Ironi memang, meski sebuah helaan nafas dari kami orang-orang miskin ini memang tak jarang hanya dilalui dengan cemoohan oleh mereka, tapi lagi dan lagi tak bosannya kami ingin berusaha menyadarkan mereka.

Jakarta memang bukan hanya milik orang kaya, dan kami harap mereka tahu itu.
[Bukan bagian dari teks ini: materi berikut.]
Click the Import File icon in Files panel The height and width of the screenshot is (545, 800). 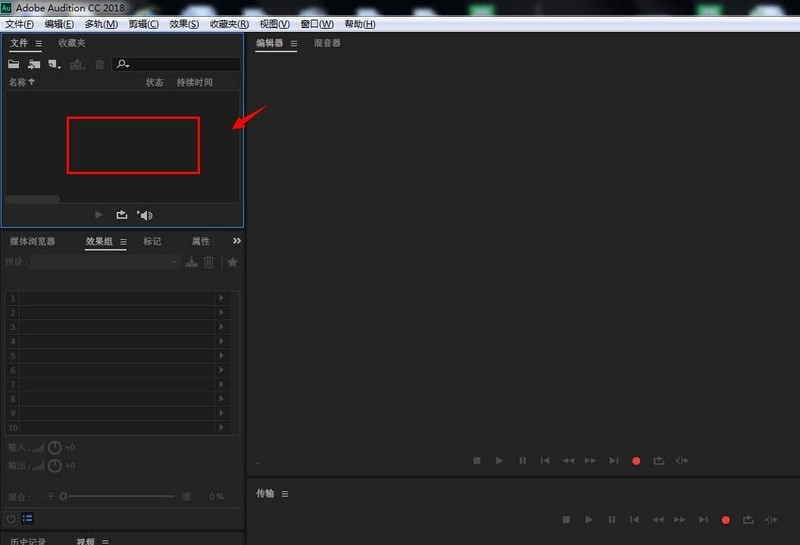(34, 64)
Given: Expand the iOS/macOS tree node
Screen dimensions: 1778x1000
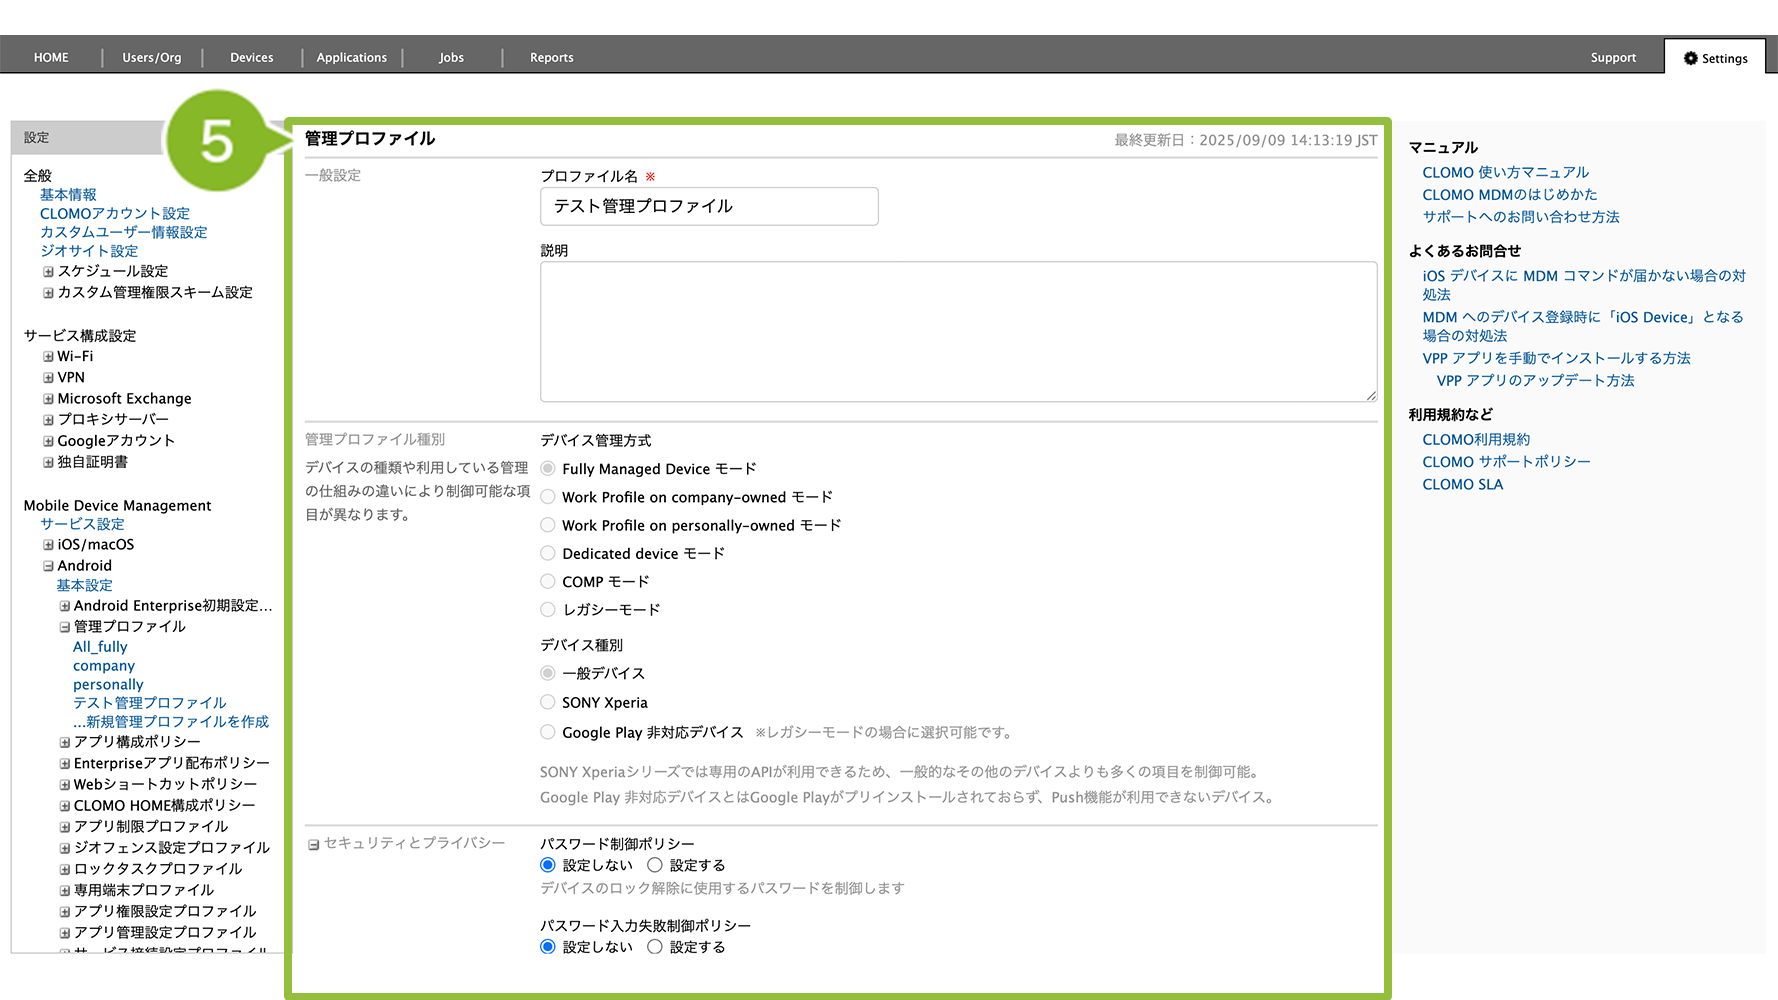Looking at the screenshot, I should [48, 545].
Meski mungkin hari ini Tuhan tuliskan kalian menjadi penjajah baru bagi kami dengan sejuta kesombongan atas penggunaan kendaraan-kendaraan mobil pribadi, tanpa melmbuka mata bahwa di dalam bis ekonomi yang mereka lintasi nafas-nafas kami tersengal, seorang bayi menangis, bahkan juga di sebelah sana seorang pasien harus rela meregang nyawa ditengah kemacetan yang mereka perbuat.

Sadarlah wahai saudaraku, suatu saat dunia akan berubah, mari sedikit peduli pada sesama.

Tidak ada komentar

Diberdayakan oleh Blogger.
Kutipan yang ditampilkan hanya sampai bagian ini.